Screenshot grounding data
_____
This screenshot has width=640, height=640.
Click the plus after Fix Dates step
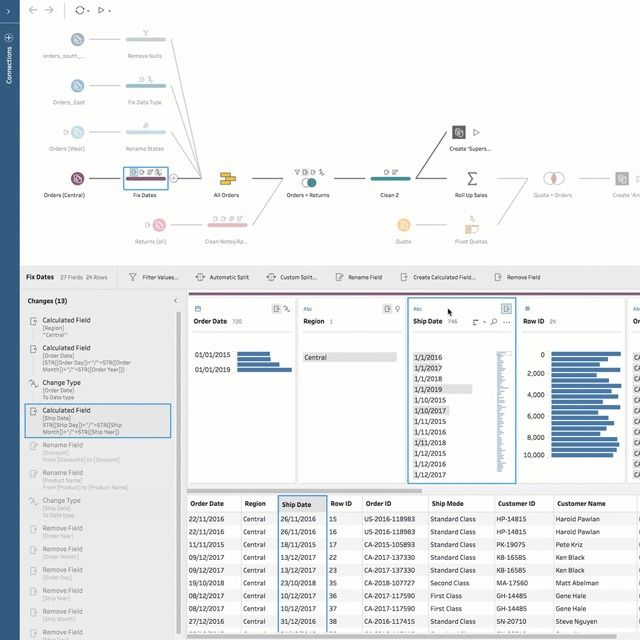click(x=174, y=178)
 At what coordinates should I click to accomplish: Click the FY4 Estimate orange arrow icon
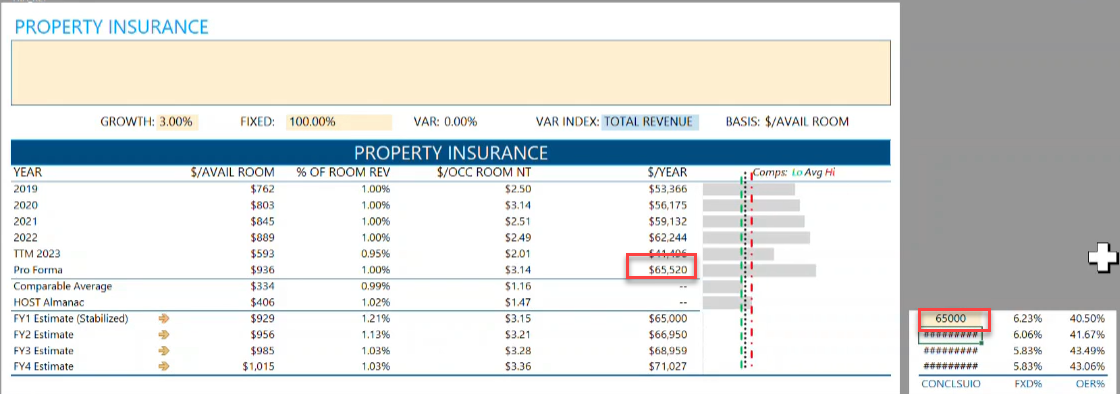(x=164, y=367)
_____
• _Your goal_:
For each entry above, write it out again exactly but leave out any picture.

• _Result for this task_:
This screenshot has width=640, height=640.
Click the plus after Fix Dates step
click(x=174, y=178)
 At what coordinates should I click to accomplish: Click the FY4 Estimate orange arrow icon
(x=164, y=367)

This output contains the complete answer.